An early attempt at a gastric stimulation device included an electrode at the end of a nasogastric tube or catheter. The nasogastric tube was passed into the stomach transnasally. Electrical stimulation was applied using an external stimulator unit through the electrode on the end of the tube. The return electrode was placed on the abdomen. This device required a transnasal procedure whenever stimulation was required.
Other devices used to pace the stomach have generally been implanted by accessing the outside of the stomach through an opening in the abdomen, either through open surgery or laparoscopic surgery. Electrodes have been attached to the stomach laparoscopically with attached leads extending through the abdomen to a subcutaneously or sub-muscularly implanted electronics unit. The devices may be anchored into the subcutaneous or sub-muscular pocket initially by a suture anchor and/or eventually by fibrous tissue ingrowth around the unit.

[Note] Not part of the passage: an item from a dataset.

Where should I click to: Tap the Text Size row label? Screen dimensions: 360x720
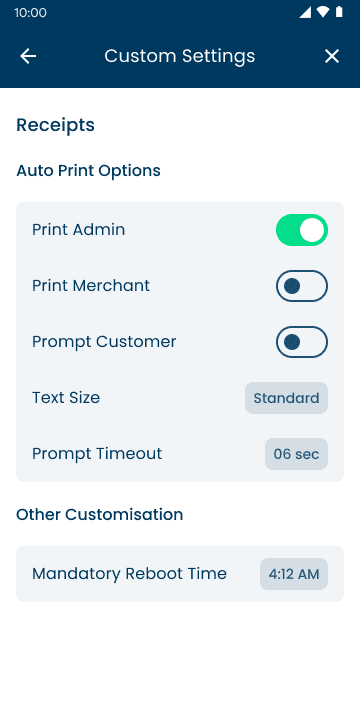[x=66, y=398]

Other devices are described, for example in related U.S. Pat. No. 6,535,764, fully incorporated herein by reference. U.S. Pat. No. 6,535,764 describes a gastric stimulator that is implanted by delivering the device through the esophagus of a subject and attaching to the stomach wall from the inside of the stomach. Also, related U.S. patent application Ser. No. 10/109,296, fully incorporated herein by reference, describes a gastric stimulator that is implanted submucosally within the stomach wall.
Some gastric stimulation procedures have proposed electrical stimulation in response to sensing innate electrical pulses within the stomach that fall within particular ranges. According to these procedures, sensing electrical signals are indicators of when or how to stimulate or when or how to stop stimulation. Additionally, a device has been proposed to sense electrical parameters to determine the fullness of an organ and the absence of muscular contraction, and to deliver electrical muscular contraction stimulation to the organ in response (i.e., presumably to treat gastro-paresis). However, some sensed electrical signals are not reliably detected and have not always corresponded with appropriate indicators of need for stimulation.
A gastrointestinal stimulator has be described that senses food being swallowed by sensing motion (with an accelerometer), temperature, or pressure and responsively stimulates to coordinate contractions in various gastrointestinal organs to prevent esophageal acid reflux or, to increase speed of movement of food through the gastrointestinal tract (under the theory that less food will be absorbed when food moves more quickly through the stomach). As described, the stimulator stimulates when the gastrointestinal tract fails to act normally. While there has been some success in gastric stimulation, it is believed that over time the stomach may become desensitized to ongoing stimulation. Therefore, it would be desirable to provide a gastric stimulator that reduces desensitization of the stomach from ongoing stimulation.
Also, implanted stimulators have limited battery life, particularly when the device is smaller. Accordingly, it would be desirable to provide a device that operates to conserve battery life.
It would be desirable to provide a gastric stimulator that stimulates the stomach under predetermined circumstances or conditions or at appropriate times.
It would further be desirable to provide such a stimulator that stimulates in order to produce a sensation of satiety.
Furthermore, to control eating disorders or to treat obesity, it would be desirable to provide a stimulator that senses when food has been ingested and/or can regulate stomach contractions based on identification of the contents of the stomach or according to an eating regimen.